» SUPPLIED RECORDS

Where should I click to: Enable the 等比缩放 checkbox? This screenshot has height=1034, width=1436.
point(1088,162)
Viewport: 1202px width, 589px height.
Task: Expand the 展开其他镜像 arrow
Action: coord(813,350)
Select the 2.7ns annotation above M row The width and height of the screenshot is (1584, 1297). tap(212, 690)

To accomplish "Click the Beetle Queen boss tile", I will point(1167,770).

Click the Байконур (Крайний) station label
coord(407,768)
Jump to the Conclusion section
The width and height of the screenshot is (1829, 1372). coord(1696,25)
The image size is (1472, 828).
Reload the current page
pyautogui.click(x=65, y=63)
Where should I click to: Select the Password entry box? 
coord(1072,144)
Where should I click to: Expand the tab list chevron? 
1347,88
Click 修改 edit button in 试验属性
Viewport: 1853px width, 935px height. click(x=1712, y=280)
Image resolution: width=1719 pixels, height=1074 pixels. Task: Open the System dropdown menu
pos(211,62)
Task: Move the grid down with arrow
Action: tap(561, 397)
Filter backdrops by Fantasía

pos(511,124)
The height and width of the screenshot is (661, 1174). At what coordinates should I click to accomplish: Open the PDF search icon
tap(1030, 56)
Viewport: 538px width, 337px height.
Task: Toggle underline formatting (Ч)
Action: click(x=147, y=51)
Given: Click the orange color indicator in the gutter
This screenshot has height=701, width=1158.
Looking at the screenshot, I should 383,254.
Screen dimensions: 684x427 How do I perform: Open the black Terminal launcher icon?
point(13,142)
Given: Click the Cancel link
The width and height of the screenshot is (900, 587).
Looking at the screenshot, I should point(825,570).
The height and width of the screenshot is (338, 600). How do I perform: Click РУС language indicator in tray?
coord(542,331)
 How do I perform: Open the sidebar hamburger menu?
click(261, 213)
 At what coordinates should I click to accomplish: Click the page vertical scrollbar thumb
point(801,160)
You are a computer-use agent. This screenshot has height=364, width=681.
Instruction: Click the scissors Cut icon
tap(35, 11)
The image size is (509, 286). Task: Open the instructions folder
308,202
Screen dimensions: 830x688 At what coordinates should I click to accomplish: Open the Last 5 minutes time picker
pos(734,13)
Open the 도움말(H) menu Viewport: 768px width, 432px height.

» WHAT NEEDS TO BE DONE
Write out the records shown above, exactly as they appear.

» SOLUTION TO THE EXERCISE
Where should I click to: Enable the 等比缩放 checkbox? This screenshot has height=1034, width=1436.
point(1088,162)
Viewport: 1202px width, 589px height.
Task: Expand the 展开其他镜像 arrow
Action: coord(813,350)
Select the 2.7ns annotation above M row The width and height of the screenshot is (1584, 1297). tap(212, 690)

To accomplish "Click the Beetle Queen boss tile", I will point(1167,770).

Click the Байконур (Крайний) station label
coord(407,768)
Jump to the Conclusion section
The width and height of the screenshot is (1829, 1372). coord(1696,25)
The image size is (1472, 828).
Reload the current page
pyautogui.click(x=65, y=63)
Where should I click to: Select the Password entry box? 
coord(1072,144)
Where should I click to: Expand the tab list chevron? 
1347,88
Click 修改 edit button in 试验属性
Viewport: 1853px width, 935px height. click(x=1712, y=280)
Image resolution: width=1719 pixels, height=1074 pixels. Task: Open the System dropdown menu
pos(211,62)
Task: Move the grid down with arrow
Action: tap(561, 397)
Filter backdrops by Fantasía

pos(511,124)
The height and width of the screenshot is (661, 1174). At what coordinates should I click to accomplish: Open the PDF search icon
tap(1030, 56)
Viewport: 538px width, 337px height.
Task: Toggle underline formatting (Ч)
Action: click(x=147, y=51)
Given: Click the orange color indicator in the gutter
This screenshot has height=701, width=1158.
Looking at the screenshot, I should 383,254.
Screen dimensions: 684x427 How do I perform: Open the black Terminal launcher icon?
point(13,142)
Given: Click the Cancel link
The width and height of the screenshot is (900, 587).
Looking at the screenshot, I should point(825,570).
The height and width of the screenshot is (338, 600). How do I perform: Click РУС language indicator in tray?
coord(542,331)
 How do I perform: Open the sidebar hamburger menu?
click(261, 213)
 At what coordinates should I click to accomplish: Click the page vertical scrollbar thumb
point(801,160)
You are a computer-use agent. This screenshot has height=364, width=681.
Instruction: Click the scissors Cut icon
tap(35, 11)
The image size is (509, 286). Task: Open the instructions folder
308,202
Screen dimensions: 830x688 At what coordinates should I click to accomplish: Open the Last 5 minutes time picker
pos(734,13)
Open the 도움말(H) menu Viewport: 768px width, 432px height.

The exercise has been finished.